Can a Site Inspection be Used to Create New Evidence?

A prior post discussed how Rule 34 does not permit a covert site or scene inspection and the balancing test used to evaluate whether a requested inspection is appropriate. If you cannot covertly create a reenactment favorable to your case, can you get the court’s blessing to do it?

In re Goodyear Tire & Rubber Co.[1] arose from a products case concerning a Goodyear tire. The district court ordered, at plaintiff’s request, that Goodyear provide demonstrations to the plaintiff in two, 30 minute segments.

During the first segment, Goodyear was required to permit observation and recording of a “tire building machine that manufactures tires of the same size as the subject tire with a nylon overlay or ‘cap ply.'” During the second segment, Goodyear was required to permit observation and recording of a “tire building machine that manufactures tires of the same size as the subject tire without a nylon overlay or ‘cap ply.'”[2]

However, Goodyear’s evidence opposing this motion

established that two months after the tire at issue was manufactured, Goodyear changed the design of the tire, and the equipment that had been used to manufacture the tire had been removed from the plant.
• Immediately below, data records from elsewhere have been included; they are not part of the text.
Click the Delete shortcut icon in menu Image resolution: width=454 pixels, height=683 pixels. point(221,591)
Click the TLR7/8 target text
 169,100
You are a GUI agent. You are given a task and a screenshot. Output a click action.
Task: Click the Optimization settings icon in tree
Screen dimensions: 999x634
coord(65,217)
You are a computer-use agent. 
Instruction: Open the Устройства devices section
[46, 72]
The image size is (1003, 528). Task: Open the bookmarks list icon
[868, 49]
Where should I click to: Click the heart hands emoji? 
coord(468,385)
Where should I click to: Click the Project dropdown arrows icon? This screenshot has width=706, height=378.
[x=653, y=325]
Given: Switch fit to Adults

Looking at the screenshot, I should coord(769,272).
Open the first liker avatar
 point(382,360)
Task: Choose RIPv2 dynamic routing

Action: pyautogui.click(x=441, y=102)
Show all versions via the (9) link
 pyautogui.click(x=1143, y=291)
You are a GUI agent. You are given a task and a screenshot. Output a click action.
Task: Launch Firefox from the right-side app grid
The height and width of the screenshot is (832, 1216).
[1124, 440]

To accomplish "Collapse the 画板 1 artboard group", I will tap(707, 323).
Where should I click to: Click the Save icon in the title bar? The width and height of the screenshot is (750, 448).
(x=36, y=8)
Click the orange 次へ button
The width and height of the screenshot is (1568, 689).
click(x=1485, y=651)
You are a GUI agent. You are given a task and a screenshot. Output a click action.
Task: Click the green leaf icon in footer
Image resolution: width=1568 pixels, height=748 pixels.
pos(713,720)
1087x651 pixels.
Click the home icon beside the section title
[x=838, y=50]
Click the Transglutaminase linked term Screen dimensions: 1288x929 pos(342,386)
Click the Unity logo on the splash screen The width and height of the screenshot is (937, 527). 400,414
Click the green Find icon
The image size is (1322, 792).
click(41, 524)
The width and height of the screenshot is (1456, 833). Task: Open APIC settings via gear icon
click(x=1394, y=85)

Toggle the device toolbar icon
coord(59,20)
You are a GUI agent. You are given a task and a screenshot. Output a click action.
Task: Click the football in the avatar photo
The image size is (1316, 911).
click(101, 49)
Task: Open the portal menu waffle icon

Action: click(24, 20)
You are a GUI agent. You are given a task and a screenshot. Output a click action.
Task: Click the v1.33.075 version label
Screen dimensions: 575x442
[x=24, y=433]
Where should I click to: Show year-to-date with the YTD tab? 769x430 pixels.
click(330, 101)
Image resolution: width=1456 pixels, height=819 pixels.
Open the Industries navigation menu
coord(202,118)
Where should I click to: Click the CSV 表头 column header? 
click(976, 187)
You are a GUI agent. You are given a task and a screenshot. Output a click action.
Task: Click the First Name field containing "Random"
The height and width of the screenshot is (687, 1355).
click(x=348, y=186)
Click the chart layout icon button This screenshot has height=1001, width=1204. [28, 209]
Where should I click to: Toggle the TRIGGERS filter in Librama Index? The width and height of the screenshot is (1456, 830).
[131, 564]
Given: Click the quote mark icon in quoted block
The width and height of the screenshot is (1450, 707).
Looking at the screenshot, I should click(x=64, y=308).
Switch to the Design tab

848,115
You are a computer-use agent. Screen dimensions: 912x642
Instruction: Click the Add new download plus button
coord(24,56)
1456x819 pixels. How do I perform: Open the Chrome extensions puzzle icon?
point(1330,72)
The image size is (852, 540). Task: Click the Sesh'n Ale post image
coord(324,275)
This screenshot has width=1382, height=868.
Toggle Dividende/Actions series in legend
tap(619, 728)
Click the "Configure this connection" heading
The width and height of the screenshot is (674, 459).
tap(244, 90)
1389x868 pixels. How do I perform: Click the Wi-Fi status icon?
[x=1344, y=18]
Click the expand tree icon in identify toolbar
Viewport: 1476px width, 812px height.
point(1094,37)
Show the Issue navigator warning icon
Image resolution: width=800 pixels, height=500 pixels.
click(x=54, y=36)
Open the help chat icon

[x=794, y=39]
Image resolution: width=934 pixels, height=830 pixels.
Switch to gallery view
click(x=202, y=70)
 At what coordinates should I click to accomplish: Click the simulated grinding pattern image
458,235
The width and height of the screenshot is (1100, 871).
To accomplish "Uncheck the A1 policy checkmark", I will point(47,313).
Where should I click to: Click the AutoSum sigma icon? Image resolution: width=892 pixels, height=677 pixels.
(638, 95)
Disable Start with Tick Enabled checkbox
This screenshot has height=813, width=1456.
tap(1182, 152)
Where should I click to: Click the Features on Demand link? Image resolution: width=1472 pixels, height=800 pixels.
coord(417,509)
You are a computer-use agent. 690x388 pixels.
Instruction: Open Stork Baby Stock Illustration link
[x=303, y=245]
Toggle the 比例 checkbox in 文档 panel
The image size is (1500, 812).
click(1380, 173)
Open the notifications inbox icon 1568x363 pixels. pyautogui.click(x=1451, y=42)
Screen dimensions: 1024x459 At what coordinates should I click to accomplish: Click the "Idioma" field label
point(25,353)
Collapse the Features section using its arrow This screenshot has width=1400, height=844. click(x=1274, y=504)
As of the date of the hearing before the trial court, one such machine had been returned to the plant, but it was being used to manufacture a different size tire. The affidavit evidence also established that no tire of the same size as the subject tire, whether with or without a nylon cap ply, is currently manufactured on the type of machine that produced the subject tire.

Goodyear sought a writ of mandamus from a Texas appellate court, which overturned the district court’s order.

First, “[a]lthough a request for entry upon land must satisfy the general requirement of relevance, mere relevance is not sufficient to justify a request for entry upon the property of another.”[3] Instead, the district court “should conduct a greater inquiry into the necessity for the inspection, testing, or sampling. In conducting such an inquiry, the court must balance the degree to which the proposed inspection will aid in the search for truth against the burdens and dangers created by the inspection.” Evaluating plaintiff’s arguments in this context, the court noted a distinction in Texas law between “real” and “demonstrative” evidence.[4] Texas’ equivalent of Rule 34 “does not provide for the creation of new evidence for demonstrative purposes.”[5] Consequently, the district court erred by ordering the video’s creation.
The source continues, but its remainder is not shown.